(SEM VIII) THEORY EXAMINATION 2023-24 BIG DATA
SECTION A
(Attempt all | 2 × 10 = 20 Marks)
a. List any five Big Data platforms
Apache Hadoop, Apache Spark, Apache Flink, Apache Storm, Google BigQuery.
b. Importance of Hadoop technology in Big Data Analytics
Hadoop enables distributed storage and parallel processing of large datasets at low cost, providing scalability, fault tolerance, and high availability.
c. Three benefits of MapReduce
MapReduce offers scalability, fault tolerance, and parallel processing of large data across clusters.

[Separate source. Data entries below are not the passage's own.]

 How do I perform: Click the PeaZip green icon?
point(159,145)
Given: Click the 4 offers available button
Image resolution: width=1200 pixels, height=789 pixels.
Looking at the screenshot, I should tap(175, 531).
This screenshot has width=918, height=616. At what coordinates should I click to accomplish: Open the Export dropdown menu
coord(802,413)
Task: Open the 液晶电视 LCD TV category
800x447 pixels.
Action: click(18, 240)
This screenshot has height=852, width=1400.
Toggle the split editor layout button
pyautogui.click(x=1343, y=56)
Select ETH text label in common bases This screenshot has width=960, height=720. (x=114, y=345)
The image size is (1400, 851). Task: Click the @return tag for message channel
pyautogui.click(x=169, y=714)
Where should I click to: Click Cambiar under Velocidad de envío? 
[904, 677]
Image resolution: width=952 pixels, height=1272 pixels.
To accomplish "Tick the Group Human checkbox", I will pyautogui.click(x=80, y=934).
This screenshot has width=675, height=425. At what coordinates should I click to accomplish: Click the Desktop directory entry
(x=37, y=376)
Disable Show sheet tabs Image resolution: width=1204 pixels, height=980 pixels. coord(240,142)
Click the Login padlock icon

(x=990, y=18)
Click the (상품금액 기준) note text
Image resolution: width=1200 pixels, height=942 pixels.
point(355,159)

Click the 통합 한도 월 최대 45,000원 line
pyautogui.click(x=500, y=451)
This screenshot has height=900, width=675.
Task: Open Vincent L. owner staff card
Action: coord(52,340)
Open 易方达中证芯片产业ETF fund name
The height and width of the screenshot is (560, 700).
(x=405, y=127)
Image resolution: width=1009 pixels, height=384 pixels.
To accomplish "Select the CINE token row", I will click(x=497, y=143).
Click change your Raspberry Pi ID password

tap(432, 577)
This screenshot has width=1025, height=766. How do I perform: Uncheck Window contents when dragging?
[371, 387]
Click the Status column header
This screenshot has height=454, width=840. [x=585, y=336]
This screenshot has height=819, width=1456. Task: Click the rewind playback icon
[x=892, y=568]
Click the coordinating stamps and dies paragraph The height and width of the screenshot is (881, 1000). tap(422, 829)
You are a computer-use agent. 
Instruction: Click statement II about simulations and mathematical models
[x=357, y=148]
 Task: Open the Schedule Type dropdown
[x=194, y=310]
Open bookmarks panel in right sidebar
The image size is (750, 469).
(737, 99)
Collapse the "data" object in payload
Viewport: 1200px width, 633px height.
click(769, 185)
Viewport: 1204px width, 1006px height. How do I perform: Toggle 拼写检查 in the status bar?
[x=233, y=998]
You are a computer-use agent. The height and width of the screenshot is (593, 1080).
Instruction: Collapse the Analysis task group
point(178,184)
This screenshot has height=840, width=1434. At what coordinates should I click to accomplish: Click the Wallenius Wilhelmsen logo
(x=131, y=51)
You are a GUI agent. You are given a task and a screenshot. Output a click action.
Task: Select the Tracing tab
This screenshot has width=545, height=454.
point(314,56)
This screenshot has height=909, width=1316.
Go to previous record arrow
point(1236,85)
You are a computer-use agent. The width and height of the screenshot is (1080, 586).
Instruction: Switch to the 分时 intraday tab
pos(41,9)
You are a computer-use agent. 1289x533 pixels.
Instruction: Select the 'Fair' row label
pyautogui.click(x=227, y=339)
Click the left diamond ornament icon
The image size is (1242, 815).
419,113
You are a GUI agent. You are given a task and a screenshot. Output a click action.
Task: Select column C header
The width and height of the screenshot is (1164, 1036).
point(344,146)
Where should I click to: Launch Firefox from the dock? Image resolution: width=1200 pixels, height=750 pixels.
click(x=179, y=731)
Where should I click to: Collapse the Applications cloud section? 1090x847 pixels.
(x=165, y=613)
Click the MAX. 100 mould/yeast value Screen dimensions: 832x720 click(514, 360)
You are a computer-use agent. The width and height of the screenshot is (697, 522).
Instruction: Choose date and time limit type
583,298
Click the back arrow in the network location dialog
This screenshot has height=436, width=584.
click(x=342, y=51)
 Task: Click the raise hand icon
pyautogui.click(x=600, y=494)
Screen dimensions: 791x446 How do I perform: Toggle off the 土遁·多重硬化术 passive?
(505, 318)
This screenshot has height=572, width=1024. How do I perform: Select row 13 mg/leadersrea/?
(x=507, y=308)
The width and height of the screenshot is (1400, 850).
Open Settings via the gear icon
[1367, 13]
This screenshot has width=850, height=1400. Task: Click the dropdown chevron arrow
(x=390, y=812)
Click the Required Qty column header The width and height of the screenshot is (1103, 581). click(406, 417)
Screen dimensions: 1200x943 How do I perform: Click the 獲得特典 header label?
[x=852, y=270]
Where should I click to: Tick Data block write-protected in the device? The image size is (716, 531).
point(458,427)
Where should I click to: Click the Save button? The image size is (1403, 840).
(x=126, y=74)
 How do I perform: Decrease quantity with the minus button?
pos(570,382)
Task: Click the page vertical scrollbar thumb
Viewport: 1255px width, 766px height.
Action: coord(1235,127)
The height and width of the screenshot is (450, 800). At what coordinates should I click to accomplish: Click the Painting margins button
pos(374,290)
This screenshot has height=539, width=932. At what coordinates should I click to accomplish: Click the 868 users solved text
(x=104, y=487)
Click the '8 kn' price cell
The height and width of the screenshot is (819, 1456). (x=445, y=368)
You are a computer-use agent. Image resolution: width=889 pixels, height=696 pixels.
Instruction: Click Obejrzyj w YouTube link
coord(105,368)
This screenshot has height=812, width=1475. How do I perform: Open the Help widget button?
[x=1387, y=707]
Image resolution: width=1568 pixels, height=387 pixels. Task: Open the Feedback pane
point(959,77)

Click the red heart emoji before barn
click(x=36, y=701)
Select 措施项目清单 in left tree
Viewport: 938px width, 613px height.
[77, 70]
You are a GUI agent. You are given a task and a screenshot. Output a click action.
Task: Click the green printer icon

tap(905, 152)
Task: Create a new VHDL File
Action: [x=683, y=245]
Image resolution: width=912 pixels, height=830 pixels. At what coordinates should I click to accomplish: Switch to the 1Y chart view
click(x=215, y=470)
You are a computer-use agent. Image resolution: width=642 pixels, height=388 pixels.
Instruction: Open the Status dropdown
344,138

d. Define heartbeat in HDFS
Heartbeat is a periodic signal sent by DataNodes to NameNode to indicate that they are active and functioning properly.
e. List any five Big Data platforms
Apache Hadoop, Apache Spark, Cassandra, MongoDB, Amazon EMR.
f. Define data replication in HDFS
Data replication is the process of storing multiple copies of data blocks on different DataNodes to ensure fault tolerance and data availability.
g. Name any two data ingestion tools in Hadoop
Apache Flume and Apache Sqoop.
h. Compare NoSQL and Relational Databases
Relational databases use structured schema and SQL, while NoSQL databases support flexible schema and handle large-scale unstructured data.
i. Advantages of Scala over Java
Scala supports functional programming, concise syntax, immutability, and better performance with Apache Spark.
j. Differentiate between Pig and Hive
Pig uses procedural language (Pig Latin) for data flow, while Hive uses declarative SQL-like language (HiveQL) for querying data.
SECTION B
(Attempt any THREE | 3 × 10 = 30 Marks)
2(a) Structured, Semi-Structured & Unstructured Data
Structured data is organized in rows and columns such as databases and spreadsheets.
Semi-structured data has tags or markers like XML and JSON files.
Unstructured data has no predefined format, such as videos, images, emails, and social media posts.
Big Data technologies handle all three types efficiently.
2(b) Anatomy of a MapReduce Job Run
A MapReduce job begins with data input split into blocks. The Map phase processes data into key-value pairs. The Shuffle and Sort phase groups similar keys. The Reduce phase aggregates results and stores output in HDFS. The JobTracker coordinates tasks, while TaskTrackers execute them.
2(c) Design and Concept of HDFS
HDFS follows a master-slave architecture with NameNode managing metadata and DataNodes storing data blocks. Data is stored in large blocks with replication. HDFS provides high fault tolerance, scalability, and is optimized for batch processing.
2(d) CRUD operations in MongoDB
CRUD stands for Create, Read, Update, and Delete. Create inserts documents using insert().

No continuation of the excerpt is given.